Depending on the specific scientific goal of the conceptual mission, it may be unnecessary to rendezvous with Apophis earlier than the close-approach event. For such a mission, one can consider adopting a simple ballistic trajectory where both the Earth departure and Apophis rendezvous occur in 2029. 1DSM trajectories can also be adopted, but they do not offer a meaningful advantage over ballistic trajectories in this case, and thus are not discussed herein. In Fig. 9, the total delta-v, C3 energy, and delta-v for Apophis rendezvous for 2029 ballistic trajectories are plotted as a pork-chop plot. It was assumed that ballistic trajectories require at least three days of trip time. It is very evident that there is a specific departure time that ensures low total delta-v usage at around 4.63 km/s, and as long as the departure time is fixed at that time, the rendezvous time is of minute importance in terms of fuel consumption. The specific optimal departure date is April 13, which coincides with the Apophis close-approach event. One example solution where the spacecraft leaves Earth on April 13 and rendezvouses with Apophis on August 15 is represented as the yellow diamond (11) in Fig. 9, and more detailed information is given in Table 3 as Case 11. As can be inferred from the departure date and very low delta-v required to rendezvous, this trajectory (and all the other trajectories sharing the same departure time) corresponds to the case where the spacecraft virtually accompanies Apophis through its journey along its newly deflected heliocentric orbit.
5. CONCLUSIONS
In this study, preliminary trajectory design and analyses for a future mission to visit and inspect asteroid (99942) Apophis around its 2029 close approach to Earth were performed under the assumption of using impulsive maneuvers. Several different types of trajectories that may or may not include gravity assists were analyzed, and relatively simple trajectories, such as multi-revolution ballistic trajectories, 1DSM trajectories, and MGA-1DSM trajectories with a single gravity assist from Earth or Venus, were found to be the most feasible. For the spacecraft to rendezvous with Apophis before the end of 2028, the latest departure opportunity requiring a delta-v that is less than 5.5 km/s is in November 2027. It was also found that in the event that it is not necessary to arrive at Apophis before the close approach event, the strategy of letting the spacecraft accompany Apophis along its deflected orbit immediately after the close approach event may require an even less total delta-v of approximately 4.6 km/s.
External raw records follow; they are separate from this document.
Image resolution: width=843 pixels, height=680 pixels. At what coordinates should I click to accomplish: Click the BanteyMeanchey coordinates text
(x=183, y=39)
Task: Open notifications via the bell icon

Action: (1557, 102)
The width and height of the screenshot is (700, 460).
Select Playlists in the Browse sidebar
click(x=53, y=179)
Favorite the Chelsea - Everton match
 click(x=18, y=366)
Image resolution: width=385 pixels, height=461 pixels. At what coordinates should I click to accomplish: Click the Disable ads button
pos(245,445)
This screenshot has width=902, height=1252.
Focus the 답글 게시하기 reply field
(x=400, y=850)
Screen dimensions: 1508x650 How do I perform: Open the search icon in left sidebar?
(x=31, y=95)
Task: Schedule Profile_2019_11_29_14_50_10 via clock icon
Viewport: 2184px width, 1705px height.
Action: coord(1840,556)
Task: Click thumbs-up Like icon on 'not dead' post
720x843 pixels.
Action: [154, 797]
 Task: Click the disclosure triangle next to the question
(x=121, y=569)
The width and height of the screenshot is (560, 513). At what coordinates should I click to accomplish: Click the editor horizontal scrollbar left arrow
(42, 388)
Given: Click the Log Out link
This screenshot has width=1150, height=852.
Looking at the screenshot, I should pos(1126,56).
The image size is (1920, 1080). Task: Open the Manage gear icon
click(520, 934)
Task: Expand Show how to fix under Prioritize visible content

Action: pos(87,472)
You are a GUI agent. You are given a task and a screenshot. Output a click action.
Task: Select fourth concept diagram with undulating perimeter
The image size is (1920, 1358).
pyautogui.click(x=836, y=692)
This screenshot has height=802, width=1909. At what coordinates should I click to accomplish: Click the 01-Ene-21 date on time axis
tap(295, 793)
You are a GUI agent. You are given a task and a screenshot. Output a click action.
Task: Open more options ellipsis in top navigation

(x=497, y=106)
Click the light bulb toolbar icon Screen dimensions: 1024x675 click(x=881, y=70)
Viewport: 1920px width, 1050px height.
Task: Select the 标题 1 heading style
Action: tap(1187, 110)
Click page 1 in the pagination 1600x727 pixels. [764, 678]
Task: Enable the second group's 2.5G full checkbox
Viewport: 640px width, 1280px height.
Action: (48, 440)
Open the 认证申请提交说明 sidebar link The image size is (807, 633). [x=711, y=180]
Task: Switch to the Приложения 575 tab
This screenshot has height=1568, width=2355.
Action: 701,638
The preliminary analyses in this study were conducted under the assumption that the spacecraft leaves from a 600- km altitude Earth parking orbit, and the cost function was defined simply as the total delta-v required to depart from the parking orbit until the rendezvous. It should be noted that the result itself will change under a different departure scenario (such as a change in the altitude of the parking orbit or the use of a launch vehicle from Earth), but the general procedure of the preliminary design used in this study can still be followed. Starting from the preliminary design obtained through this procedure, high-fidelity trajectories can be built and fine-tuned. Such high-fidelity trajectories should reflect both complex dynamics and more realistic constraints, and are likely to require more maneuvers than those used in the preliminary trajectory.